Wednesday, July 7, 2010

Biasing uniform random fraction generators towards larger or smaller fractions

The need for a function which allows you to bias a uniform probability distribution random number generator towards fractions closer to 0.0 or 1.0, and to control the degree of the bias, has been felt a few times whilst I was programming. C# only has uniform random number generators and in a recent project I had, I had to devise a function to enable me to bias the random numbers generated. In this post I shall describe this function.

We would like a function which skews the number line between 0.0 and 1.0 such that the range of numbers closer to 0.0 are denser than those closer to 1.0 or vice versa.

Consider the following statistics gathered from the Python function random.random(), where we shall count the number of random numbers generated that are greater than 0.5 and those that are less out of 10000:


The frequencies are very close to each other. This is because random.random() uses a uniform probability distribution, meaning that each number between 0.0 and 1.0 has an equal chance of being generated. But what if we wanted to bias the frequencies so that more numbers are less than 0.5?

An application for this could be to randomly select an element from an array which is sorted on priority such that you want to randomly select the first element more often than the last. To do this you bias the random number generator towards smaller indices.

We need a function which takes the set of inputs from 0.0 to 1.0 and returns numbers in the same range, however skewing the mapping such that a larger part of the number range gets mapped to a smaller part of the output range.

In the graph below, y = x, the mapping is unbiased, no part of the output range has been squashed.

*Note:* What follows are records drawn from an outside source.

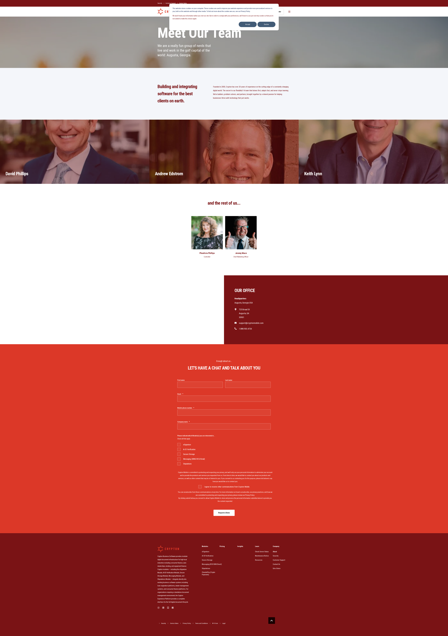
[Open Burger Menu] (289, 12)
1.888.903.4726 (245, 329)
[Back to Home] (168, 11)
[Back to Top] (271, 620)
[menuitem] (160, 3)
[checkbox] (224, 454)
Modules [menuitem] (205, 546)
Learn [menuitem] (257, 546)
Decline (266, 24)
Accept (247, 24)
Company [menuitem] (276, 546)
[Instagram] (159, 608)
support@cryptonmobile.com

However if we were to bend the line so that it still goes through (0,0) and (1,1) but is curved then we could skew the mapping as demonstrated below:

The graph on the left skews the output such that there is a bias for smaller numbers; all inputs which are less than 0.6 will be mapped to be closer to 0.0 whilst the rest of the inputs will be mapped to be closer to 1.0. On the other hand, the graph on the right skews the output such that there is a bias for larger numbers; only inputs smaller than 0.4 will be mapped to be closer to 0.0 whilst the rest of the inputs will be mapped to be closer to 1.0. Also, in the graph on the left, the smaller the number the greater the chance of it being returned whilst in the graph on the right, the larger the number the greater the chance of it being returned.

We would like to devise a function which will give us this curve, and to some how parameterise the curvature so that the bias can be made stronger or weaker. Such a curve is given by the exponent function
y = x^k           (1)
which, given that k is positive, goes through (0,0) and (1,1) and which different values of k will change the curvature such that when k is between 0.0 and 1.0 the curvature will be going flatter and when k is between 1.0 and infinity the curvature will be going steeper.

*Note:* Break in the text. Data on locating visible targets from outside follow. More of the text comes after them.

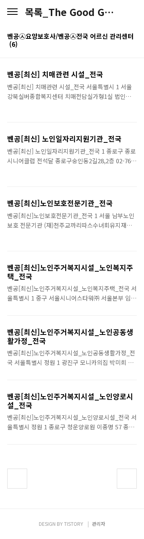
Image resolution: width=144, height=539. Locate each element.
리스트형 (132, 45)
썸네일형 (121, 45)
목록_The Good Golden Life (72, 12)
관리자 (98, 523)
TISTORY (73, 523)
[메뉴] (12, 12)
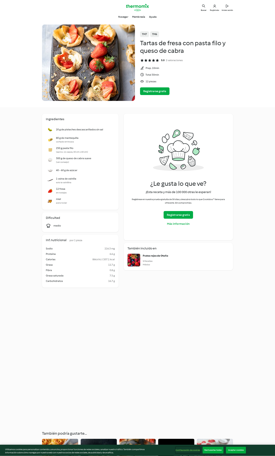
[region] (137, 450)
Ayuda (153, 16)
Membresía (138, 16)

In order to control the curvature we shall allow the user to specify a point which the curve is to pass through. To find which value of k will go through the point (x',y'), we make k subject of the formula in (1) after substituting x with x' and y with y' and we get
k = ln y' / ln x'           (2)
and by substituting (2) into (1) we get
y = x^(ln y' / ln x')           (3)
which is useful for describing our curve, provided both y' and x' are between 0 and 1, both not included.

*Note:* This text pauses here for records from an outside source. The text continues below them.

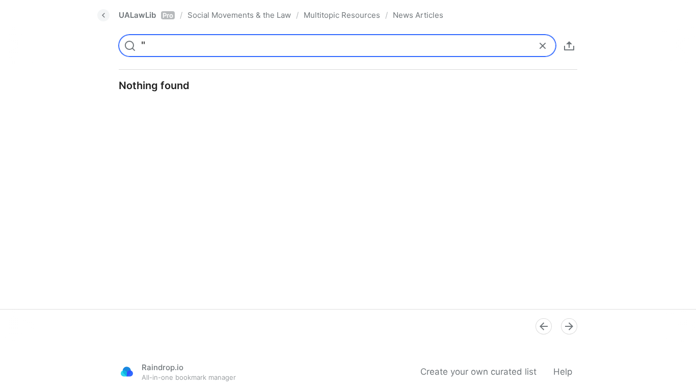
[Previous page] (544, 326)
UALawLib (146, 15)
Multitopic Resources (342, 15)
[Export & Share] (569, 46)
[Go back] (103, 15)
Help (562, 372)
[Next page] (569, 326)
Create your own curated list (478, 372)
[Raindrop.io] (127, 372)
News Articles (418, 15)
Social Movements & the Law (239, 15)
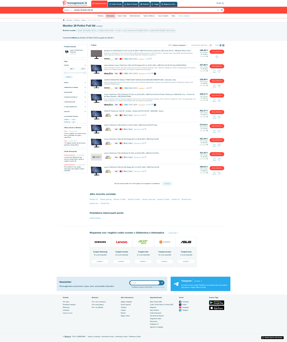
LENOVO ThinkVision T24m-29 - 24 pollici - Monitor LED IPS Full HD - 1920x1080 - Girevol (133, 111)
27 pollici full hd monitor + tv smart (109, 30)
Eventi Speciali (126, 304)
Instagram (185, 307)
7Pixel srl (67, 336)
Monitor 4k (175, 199)
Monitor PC (94, 199)
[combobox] (68, 10)
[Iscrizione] (162, 282)
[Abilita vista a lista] (220, 45)
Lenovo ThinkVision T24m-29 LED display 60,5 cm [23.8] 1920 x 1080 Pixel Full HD (131, 139)
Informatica (69, 20)
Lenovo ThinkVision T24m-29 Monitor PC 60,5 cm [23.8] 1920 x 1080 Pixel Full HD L (131, 153)
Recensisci (137, 115)
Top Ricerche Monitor (157, 316)
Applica (68, 77)
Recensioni (153, 321)
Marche (123, 313)
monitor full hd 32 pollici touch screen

However we would like the way we control the curvature to be more meaningful to the user. So instead we let the user provide just one variable, called the bias, which will be the x value which will be mapped to 0.5, hence all smaller values will be mapped to be less than 0.5 and all greater values will be mapped to be more than 0.5. To do this, we set y' to be 0.5, so that x' will be the bias, that is, the x value which gives 0.5. After modifying equation (3), the new equation is
y = x^(ln 0.5 / ln b)           (4)
where b is the bias.

The following graphs are obtained for different values of b:

The following statistics demonstrate the validity of the function. Again 10000 random numbers are generated using Python's random.random() except that this time we shall pass the random numbers to the devised funtion as x using different values for b and all cases use a seed of 0:


So using this function we can easily give a bias to random number generators. The only problem with it is that a bias of zero or one will result in a log of zero and division by zero respectively and hence cannot be done.

To bias a random number generator which gives random fractions so that it is biased towards numbers closer to 1 or 0, use the equation y = x^(ln 0.5 / ln b) where x is the unbiased random number, b is the fraction of numbers to be less than 0.5 and y is the biased random number.


  1. Hi there,

    I tried to implement this in javascript and i couldnt get it to work for me. Could you please tell me how i've got it wrong.

    function bias(x,b)
    //Where x is the unbiased random number
    //Where b is the fraction of numbers to be less than 0.5
    return Math.pow(x, (Math.log(0.5) / Math.log(b)));

  2. It could be possible that i have not interpreted the formula correctly, or that I am using it wrong.

    When i use it like this i am hoping to get a number that is randomly biased towards 0.

    var biasedNumber = bias(550, 0.8);

  3. The random number must be between 0 and 1 for this to work. You can use Math.random() to get an unbiased random number.

    That said, if you want to use a particular range of random numbers, you first get a biased random number which is between 0 and 1 like so:

    var biasedNumberFraction = Math.pow(Math.random(), (Math.log(0.5) / Math.log(0.8)));

    And then you use this random fraction like so:

    var biasedNumber = (max - min) * biasedNumberFraction + min;

    where max and min are the maximum and minimum numbers in the range that you are interested in.

  4. What about making the bias hover about a point in the middle? A standard deviation / bell-curve sort of thing?

    1. I don't think it can be used for such an application. Bell curves are used to bias the numbers towards the middle, this is used to bias the numbers towards an extreme. There are different distributions for different applications.